WHAT TO PRODUCE >> In the entries below, how many lines hold the string "Ginger"? Answer with the number only.

ENTRIES SUPPLIED >>
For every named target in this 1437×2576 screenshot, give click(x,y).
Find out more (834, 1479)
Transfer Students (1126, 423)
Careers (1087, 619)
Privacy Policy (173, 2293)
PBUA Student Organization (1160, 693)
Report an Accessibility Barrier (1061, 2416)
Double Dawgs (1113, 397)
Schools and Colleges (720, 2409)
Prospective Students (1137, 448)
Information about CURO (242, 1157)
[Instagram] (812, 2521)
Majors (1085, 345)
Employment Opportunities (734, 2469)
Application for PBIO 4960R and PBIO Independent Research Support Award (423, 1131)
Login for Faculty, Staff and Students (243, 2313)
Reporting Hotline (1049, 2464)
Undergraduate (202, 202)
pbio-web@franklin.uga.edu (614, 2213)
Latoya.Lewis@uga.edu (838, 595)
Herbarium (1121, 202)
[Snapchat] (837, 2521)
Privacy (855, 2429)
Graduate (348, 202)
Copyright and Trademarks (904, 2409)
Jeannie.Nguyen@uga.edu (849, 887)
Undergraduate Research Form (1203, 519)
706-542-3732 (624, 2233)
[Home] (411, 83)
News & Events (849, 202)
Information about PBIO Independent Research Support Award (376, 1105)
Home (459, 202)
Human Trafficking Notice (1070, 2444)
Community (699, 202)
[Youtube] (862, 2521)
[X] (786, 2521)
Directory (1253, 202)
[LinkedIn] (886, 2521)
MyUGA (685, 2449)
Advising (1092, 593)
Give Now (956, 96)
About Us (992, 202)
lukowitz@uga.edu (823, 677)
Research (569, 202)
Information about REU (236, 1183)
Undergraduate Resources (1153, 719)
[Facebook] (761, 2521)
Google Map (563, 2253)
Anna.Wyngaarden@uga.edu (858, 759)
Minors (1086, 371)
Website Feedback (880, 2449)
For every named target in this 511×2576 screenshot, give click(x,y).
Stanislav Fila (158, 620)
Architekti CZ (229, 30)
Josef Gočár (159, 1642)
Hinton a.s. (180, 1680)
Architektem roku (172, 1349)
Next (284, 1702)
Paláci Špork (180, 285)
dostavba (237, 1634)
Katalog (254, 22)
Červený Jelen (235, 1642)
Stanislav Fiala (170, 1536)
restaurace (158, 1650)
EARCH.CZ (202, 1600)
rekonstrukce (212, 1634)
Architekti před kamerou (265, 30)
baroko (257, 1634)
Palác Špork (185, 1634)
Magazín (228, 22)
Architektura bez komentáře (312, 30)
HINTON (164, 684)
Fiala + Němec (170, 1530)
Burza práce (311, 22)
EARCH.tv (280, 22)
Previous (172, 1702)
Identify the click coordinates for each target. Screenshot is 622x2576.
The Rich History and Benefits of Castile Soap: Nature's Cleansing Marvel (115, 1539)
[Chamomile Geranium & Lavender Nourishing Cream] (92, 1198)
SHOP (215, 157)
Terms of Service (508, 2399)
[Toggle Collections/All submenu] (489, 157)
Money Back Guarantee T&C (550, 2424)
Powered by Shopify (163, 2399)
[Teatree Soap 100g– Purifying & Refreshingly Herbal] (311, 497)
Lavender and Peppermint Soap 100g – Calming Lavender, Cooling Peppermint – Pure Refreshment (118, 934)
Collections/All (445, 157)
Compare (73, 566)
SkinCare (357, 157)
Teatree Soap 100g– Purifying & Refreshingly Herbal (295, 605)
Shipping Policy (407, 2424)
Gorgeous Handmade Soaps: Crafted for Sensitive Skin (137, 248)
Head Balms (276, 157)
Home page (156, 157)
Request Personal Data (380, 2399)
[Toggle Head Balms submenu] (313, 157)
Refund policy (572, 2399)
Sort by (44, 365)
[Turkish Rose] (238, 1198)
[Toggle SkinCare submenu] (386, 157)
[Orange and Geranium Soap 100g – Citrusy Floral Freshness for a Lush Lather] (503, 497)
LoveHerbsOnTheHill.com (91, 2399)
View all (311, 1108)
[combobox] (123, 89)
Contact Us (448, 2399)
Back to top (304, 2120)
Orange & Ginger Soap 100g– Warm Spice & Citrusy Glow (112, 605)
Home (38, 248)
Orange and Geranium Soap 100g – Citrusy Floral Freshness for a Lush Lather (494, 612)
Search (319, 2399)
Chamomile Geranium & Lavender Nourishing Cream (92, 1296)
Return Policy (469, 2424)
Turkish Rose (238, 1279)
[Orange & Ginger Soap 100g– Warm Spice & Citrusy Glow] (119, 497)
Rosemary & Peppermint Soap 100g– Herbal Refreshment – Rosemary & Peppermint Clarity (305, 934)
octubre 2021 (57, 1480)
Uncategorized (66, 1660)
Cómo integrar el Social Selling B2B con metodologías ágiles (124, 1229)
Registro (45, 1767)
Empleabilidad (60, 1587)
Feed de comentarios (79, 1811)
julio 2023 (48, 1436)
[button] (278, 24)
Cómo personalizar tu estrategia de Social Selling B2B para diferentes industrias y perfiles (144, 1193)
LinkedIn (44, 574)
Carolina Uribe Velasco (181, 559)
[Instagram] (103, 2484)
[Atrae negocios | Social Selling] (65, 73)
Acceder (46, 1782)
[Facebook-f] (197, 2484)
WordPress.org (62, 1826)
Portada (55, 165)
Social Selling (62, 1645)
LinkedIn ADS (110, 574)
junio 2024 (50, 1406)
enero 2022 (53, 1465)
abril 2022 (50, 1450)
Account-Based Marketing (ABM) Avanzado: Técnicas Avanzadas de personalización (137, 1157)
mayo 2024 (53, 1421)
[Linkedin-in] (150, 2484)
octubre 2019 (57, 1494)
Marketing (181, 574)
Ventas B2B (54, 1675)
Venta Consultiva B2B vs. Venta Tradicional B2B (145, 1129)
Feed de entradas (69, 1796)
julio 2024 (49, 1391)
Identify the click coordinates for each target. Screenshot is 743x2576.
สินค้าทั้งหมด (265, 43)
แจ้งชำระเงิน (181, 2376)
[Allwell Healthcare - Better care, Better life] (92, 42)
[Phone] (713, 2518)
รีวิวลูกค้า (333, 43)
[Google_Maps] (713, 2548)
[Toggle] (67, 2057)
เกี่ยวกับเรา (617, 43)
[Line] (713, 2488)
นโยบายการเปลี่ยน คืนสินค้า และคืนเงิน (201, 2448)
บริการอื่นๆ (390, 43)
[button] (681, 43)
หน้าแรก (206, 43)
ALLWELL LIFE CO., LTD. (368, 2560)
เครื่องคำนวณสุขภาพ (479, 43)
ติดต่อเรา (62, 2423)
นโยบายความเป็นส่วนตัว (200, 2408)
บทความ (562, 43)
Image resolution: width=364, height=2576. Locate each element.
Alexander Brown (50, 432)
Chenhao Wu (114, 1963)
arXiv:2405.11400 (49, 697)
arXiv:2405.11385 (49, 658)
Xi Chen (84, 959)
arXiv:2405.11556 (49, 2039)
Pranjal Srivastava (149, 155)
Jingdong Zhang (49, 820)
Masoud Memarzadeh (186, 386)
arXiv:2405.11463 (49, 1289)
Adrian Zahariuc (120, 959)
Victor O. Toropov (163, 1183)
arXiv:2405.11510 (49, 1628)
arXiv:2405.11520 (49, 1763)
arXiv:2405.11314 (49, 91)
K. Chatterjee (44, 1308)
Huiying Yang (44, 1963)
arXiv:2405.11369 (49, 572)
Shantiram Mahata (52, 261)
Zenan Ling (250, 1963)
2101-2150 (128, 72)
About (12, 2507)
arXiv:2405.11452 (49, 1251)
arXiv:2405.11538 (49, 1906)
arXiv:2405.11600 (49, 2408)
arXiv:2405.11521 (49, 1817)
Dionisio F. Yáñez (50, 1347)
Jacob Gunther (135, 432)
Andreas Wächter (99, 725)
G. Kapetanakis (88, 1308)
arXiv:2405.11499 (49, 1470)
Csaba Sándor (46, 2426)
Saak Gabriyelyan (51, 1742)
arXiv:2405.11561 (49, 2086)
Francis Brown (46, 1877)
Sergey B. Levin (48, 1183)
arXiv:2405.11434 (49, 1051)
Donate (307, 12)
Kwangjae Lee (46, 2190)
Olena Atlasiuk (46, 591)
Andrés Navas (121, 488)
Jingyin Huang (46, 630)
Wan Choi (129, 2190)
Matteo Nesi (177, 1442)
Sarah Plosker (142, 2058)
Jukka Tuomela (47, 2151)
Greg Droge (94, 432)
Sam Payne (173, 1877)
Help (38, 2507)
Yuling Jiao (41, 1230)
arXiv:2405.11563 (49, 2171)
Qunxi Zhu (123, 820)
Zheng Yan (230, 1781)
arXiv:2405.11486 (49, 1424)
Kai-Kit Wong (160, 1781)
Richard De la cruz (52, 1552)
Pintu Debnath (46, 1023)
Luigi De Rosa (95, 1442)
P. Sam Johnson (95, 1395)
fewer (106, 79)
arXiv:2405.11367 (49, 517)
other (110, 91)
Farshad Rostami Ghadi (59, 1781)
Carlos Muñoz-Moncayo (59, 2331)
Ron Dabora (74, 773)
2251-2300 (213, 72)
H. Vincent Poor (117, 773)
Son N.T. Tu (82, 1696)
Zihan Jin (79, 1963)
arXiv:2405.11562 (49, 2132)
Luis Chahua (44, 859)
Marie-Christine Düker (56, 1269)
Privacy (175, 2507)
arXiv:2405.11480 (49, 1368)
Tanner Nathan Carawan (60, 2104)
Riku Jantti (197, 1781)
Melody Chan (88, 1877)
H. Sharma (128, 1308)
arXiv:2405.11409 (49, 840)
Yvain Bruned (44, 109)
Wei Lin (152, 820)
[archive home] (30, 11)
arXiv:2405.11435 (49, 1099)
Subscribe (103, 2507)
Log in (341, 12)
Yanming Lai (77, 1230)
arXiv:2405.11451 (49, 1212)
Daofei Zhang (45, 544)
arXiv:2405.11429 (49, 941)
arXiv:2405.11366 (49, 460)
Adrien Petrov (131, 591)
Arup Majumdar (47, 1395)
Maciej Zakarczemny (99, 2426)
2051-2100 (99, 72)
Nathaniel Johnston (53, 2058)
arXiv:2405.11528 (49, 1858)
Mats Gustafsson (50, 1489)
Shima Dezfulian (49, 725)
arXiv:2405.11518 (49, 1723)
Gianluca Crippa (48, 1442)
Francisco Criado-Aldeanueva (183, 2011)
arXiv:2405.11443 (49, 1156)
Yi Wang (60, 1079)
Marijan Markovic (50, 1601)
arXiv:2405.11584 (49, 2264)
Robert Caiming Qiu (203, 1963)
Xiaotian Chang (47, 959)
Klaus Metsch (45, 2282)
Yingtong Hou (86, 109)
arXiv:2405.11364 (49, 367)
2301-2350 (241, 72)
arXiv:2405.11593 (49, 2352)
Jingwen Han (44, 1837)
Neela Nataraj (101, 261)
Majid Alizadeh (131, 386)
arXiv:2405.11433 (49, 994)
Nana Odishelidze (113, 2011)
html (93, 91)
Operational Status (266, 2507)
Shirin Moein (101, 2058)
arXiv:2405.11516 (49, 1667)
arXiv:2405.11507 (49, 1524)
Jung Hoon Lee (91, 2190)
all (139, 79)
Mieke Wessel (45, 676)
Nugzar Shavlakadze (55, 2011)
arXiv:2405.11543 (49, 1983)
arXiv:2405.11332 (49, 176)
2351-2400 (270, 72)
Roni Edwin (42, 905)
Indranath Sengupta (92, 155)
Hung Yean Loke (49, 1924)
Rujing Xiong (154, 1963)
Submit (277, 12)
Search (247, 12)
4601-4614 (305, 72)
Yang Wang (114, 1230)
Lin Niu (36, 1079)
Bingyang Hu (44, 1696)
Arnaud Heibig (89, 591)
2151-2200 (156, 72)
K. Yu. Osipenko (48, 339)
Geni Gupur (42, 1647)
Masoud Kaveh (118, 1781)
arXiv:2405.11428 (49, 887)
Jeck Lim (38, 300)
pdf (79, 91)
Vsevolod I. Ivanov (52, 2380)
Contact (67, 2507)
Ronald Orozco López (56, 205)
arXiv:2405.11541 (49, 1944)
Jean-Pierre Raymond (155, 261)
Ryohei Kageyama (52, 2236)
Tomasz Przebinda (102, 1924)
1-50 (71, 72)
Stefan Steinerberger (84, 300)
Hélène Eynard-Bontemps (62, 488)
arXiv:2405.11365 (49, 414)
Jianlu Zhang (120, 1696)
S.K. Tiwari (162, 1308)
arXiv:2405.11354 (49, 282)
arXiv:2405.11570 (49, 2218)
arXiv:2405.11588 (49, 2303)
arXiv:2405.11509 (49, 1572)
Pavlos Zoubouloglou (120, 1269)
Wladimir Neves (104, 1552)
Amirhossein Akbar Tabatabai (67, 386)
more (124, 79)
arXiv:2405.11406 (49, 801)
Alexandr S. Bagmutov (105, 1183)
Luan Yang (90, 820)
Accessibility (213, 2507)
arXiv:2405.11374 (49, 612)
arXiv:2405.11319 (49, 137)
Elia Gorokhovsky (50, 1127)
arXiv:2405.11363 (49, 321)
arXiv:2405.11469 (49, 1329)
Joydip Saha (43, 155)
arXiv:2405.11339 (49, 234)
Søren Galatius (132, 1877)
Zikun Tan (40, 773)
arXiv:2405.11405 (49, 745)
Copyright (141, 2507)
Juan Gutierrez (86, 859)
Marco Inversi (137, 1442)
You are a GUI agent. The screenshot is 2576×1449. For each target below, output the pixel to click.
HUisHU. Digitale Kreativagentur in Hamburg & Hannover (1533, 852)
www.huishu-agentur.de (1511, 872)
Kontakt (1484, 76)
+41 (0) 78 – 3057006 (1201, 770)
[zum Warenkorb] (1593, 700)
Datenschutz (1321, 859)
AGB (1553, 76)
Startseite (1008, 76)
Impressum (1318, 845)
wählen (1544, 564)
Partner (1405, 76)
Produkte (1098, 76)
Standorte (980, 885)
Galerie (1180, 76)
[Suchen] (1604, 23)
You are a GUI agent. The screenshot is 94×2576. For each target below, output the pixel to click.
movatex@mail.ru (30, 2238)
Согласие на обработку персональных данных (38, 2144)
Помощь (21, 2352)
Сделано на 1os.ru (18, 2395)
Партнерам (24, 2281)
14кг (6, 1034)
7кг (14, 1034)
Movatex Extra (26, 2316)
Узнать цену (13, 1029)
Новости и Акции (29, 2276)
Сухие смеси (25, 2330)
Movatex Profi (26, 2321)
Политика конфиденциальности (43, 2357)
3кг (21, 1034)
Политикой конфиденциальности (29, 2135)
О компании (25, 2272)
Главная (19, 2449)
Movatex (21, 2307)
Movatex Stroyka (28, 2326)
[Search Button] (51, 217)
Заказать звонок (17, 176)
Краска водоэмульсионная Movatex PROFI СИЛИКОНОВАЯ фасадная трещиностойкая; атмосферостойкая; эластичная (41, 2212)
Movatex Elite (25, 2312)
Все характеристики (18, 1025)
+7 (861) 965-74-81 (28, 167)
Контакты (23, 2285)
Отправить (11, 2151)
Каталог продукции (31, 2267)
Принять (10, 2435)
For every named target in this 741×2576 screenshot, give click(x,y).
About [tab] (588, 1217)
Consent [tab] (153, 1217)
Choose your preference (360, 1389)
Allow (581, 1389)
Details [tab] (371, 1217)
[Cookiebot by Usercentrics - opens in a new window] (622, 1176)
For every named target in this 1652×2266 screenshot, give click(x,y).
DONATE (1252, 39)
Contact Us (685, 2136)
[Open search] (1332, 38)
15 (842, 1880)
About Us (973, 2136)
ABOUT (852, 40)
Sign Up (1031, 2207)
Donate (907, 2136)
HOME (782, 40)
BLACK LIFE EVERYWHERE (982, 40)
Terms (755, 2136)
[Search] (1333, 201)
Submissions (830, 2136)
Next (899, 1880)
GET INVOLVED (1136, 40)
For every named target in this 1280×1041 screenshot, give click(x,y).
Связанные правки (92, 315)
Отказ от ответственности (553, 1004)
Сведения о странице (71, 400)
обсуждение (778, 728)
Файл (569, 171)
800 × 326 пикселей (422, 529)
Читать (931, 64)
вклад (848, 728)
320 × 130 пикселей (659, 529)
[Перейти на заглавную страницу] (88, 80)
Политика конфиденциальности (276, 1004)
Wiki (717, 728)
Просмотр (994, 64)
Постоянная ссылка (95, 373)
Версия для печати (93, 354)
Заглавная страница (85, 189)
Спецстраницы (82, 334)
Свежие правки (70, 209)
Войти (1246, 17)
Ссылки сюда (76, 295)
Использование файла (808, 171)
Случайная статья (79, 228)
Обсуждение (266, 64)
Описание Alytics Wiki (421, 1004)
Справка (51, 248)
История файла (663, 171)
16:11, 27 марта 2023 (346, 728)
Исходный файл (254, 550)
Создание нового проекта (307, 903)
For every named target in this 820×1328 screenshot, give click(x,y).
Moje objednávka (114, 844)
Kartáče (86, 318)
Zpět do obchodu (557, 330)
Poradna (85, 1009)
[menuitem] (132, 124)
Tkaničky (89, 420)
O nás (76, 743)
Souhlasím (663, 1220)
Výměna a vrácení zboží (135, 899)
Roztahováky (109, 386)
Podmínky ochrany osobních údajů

SOLUTION BELOW >> 2